The reason for such electrical short is that, due to pattern density effect, after patterning, the sizes of those metal contact holes at or near a dummy edge cell are larger than the sizes of other metal contact holes within the dense area of a bit cell. What's more adverse is that optical proximity correction (OPC) will even enlarge the sizes of these metal contact holes because they are near isolation area. As a result, the dummy gate of a dummy edge cell becomes too close to the metal contacts and the electrical current goes short through the dummy gate. Such kind of undesirable electrical short is extremely damaging to the formed circuit devices.
During regular SRAM operations, a regular electrical path is going from a high VCC supply voltage (e.g., applying from PMOS to a metal contact) to a ground or VSS voltage (e.g., via NMOS to another metal contact nearby).
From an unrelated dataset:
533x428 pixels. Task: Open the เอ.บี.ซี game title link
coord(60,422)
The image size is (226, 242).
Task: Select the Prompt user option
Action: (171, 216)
When the undesirable electrical short happens, the electrical path will now go through the dummy gate of a dummy edge cell closest to the bit line metal contacts, instead of going through the regular electrical path, and the memory devices will fail to perform.
Therefore, there is still a need for an improved design layout of small size FinFET memory device and a method of preparing such an improved device layout and fabricating such improved devices to avoid undesirable electrical short between a high VDD supply voltage of a metal contact to a low VSS voltage of another metal contact nearby through the dummy gate.